== Data lines ==
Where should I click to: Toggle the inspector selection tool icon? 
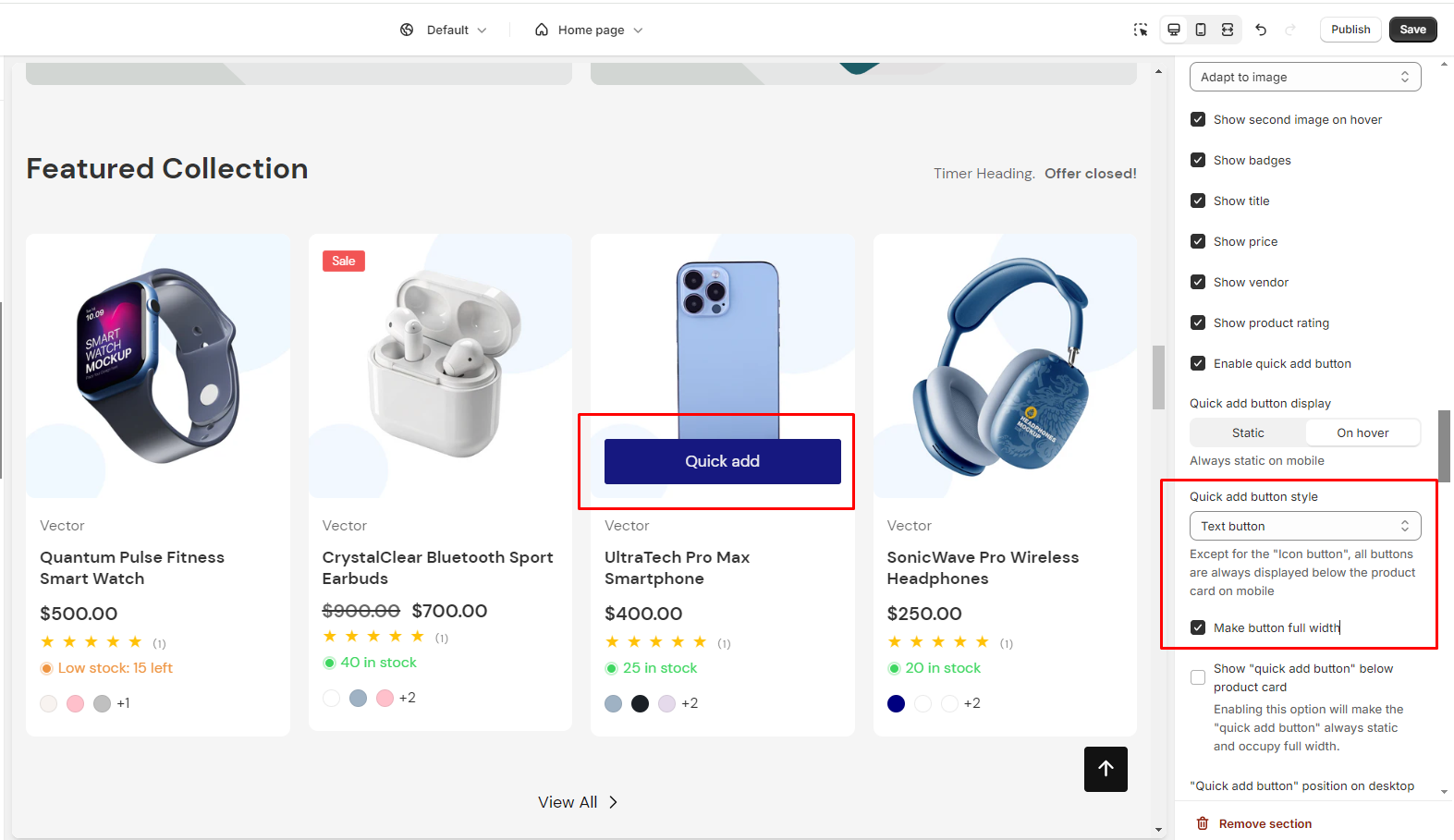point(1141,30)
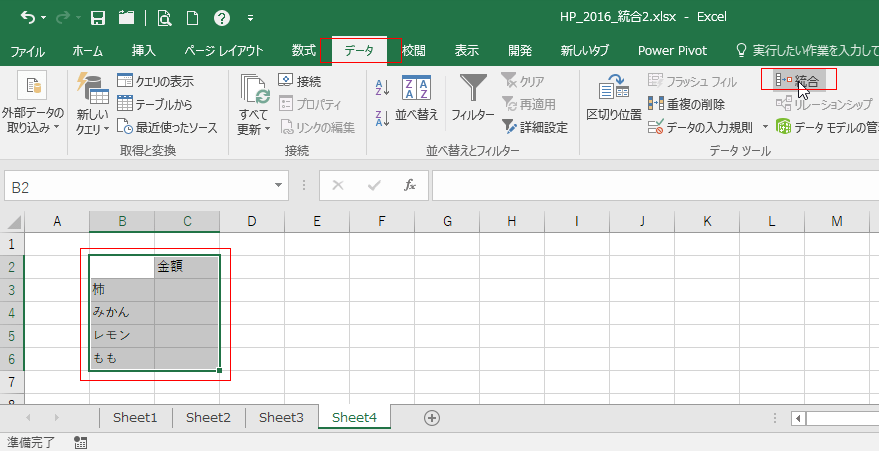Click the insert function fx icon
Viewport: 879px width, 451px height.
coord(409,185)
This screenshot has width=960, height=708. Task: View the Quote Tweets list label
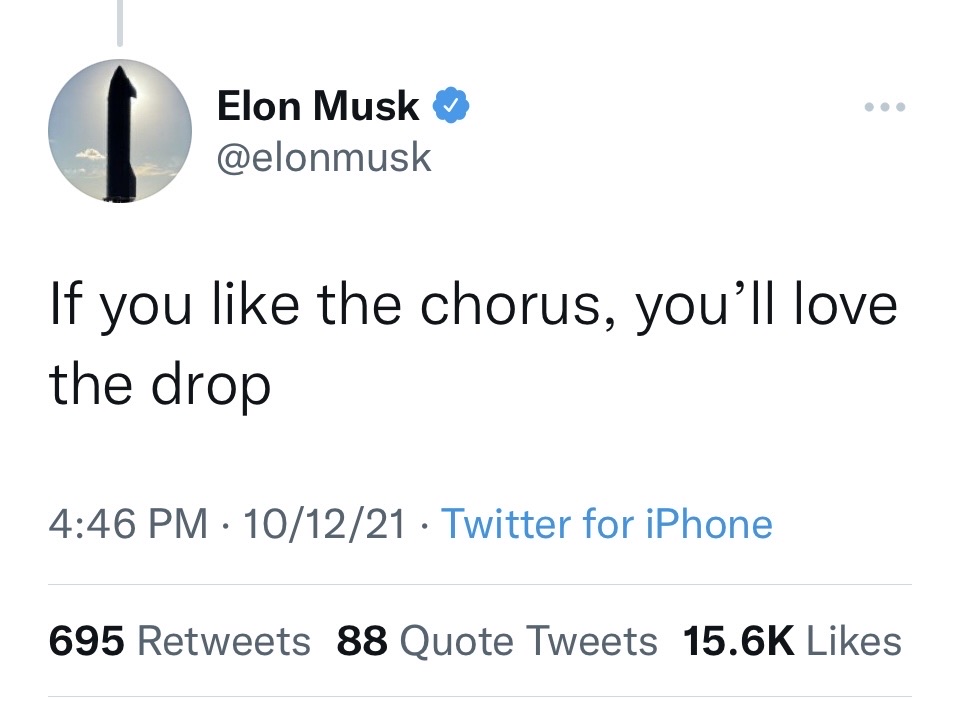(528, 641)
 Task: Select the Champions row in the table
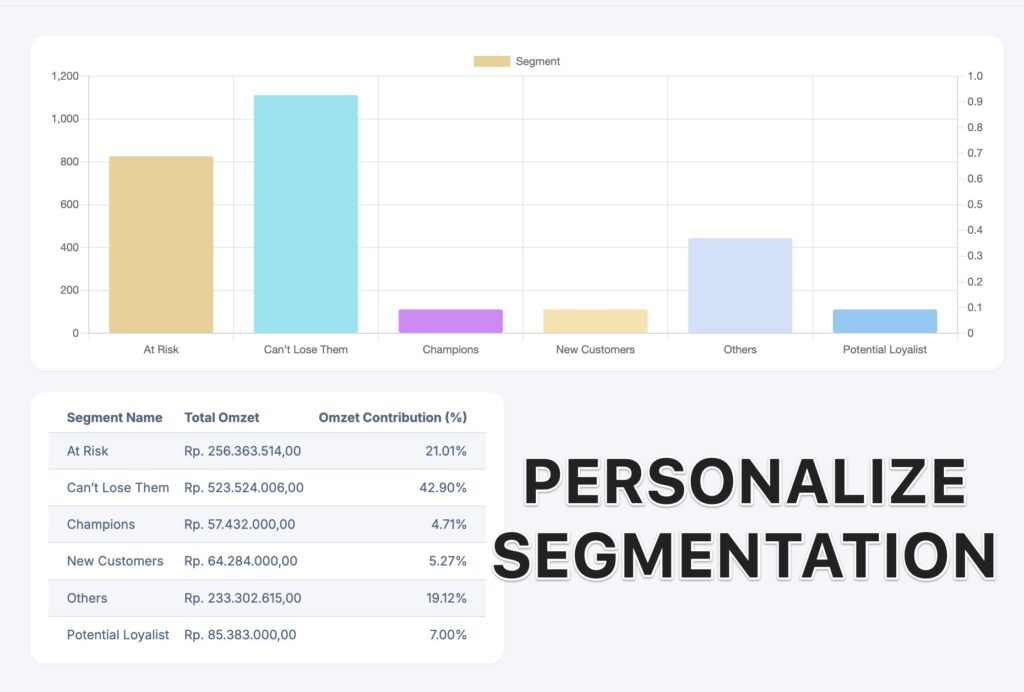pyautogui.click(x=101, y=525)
===
- Required task -
Print every line of the records above exactly as it stands, leaving out the pictures.

- Completed task -
Where should I click to: Toggle the inspector selection tool icon? 
point(1141,30)
Click the insert function fx icon
Viewport: 879px width, 451px height.
coord(409,185)
This screenshot has width=960, height=708. Task: View the Quote Tweets list label
(528, 641)
 Task: Select the Champions row in the table
pyautogui.click(x=101, y=525)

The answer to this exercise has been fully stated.